= EXERCISE =
Copy all the entries below, substituting "screen capture" for every "screenshot" and leaving everything else unchanged, and omit the pictures.

= DATA FOR THIS EXERCISE =
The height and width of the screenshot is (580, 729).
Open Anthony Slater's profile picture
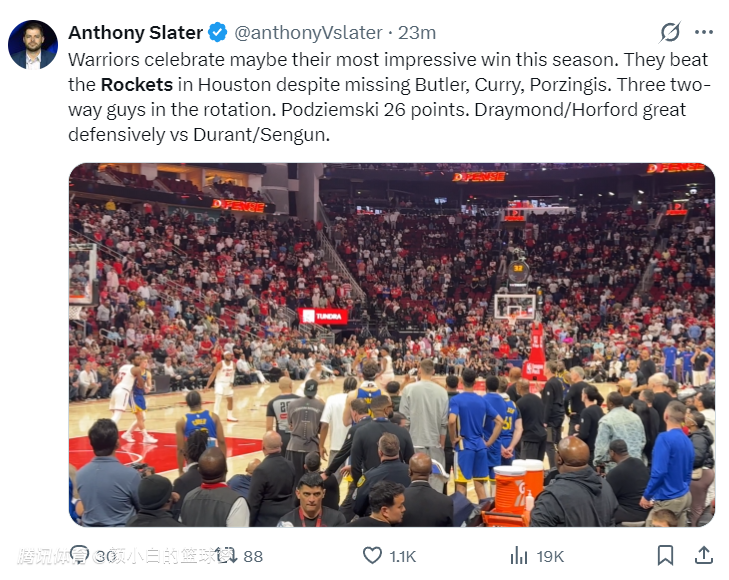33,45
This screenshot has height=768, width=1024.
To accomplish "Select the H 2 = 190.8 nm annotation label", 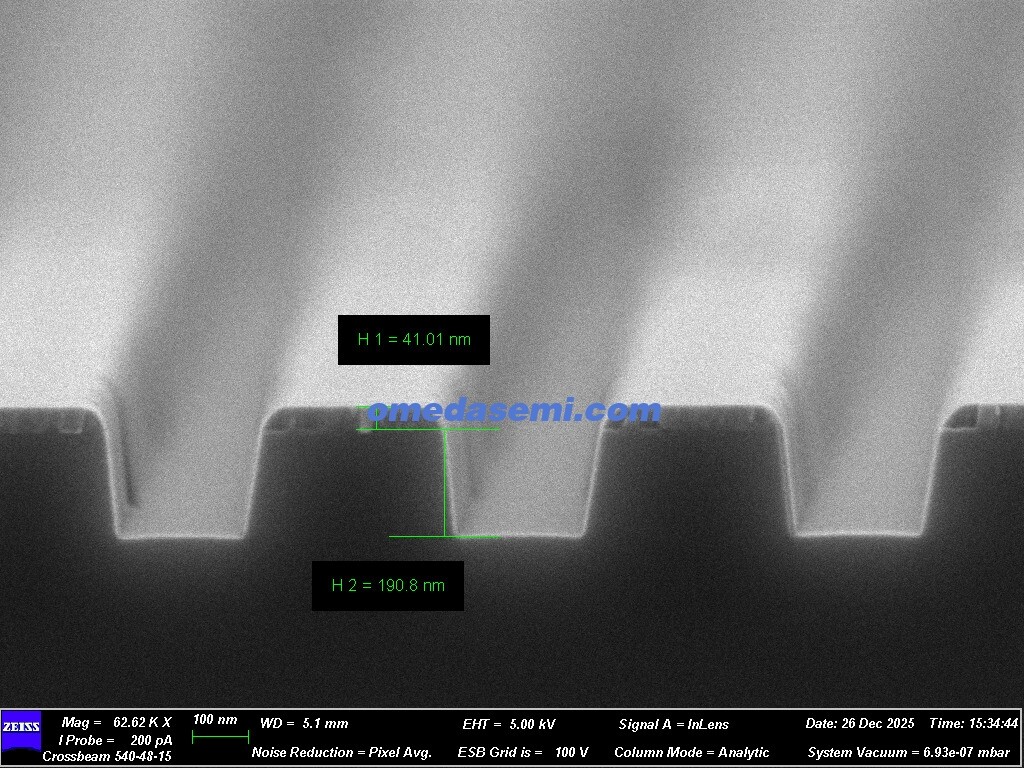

= THE REPLY =
The height and width of the screen capture is (580, 729).
Open Anthony Slater's profile picture
33,45
This screen capture has height=768, width=1024.
To accomplish "Select the H 2 = 190.8 nm annotation label", 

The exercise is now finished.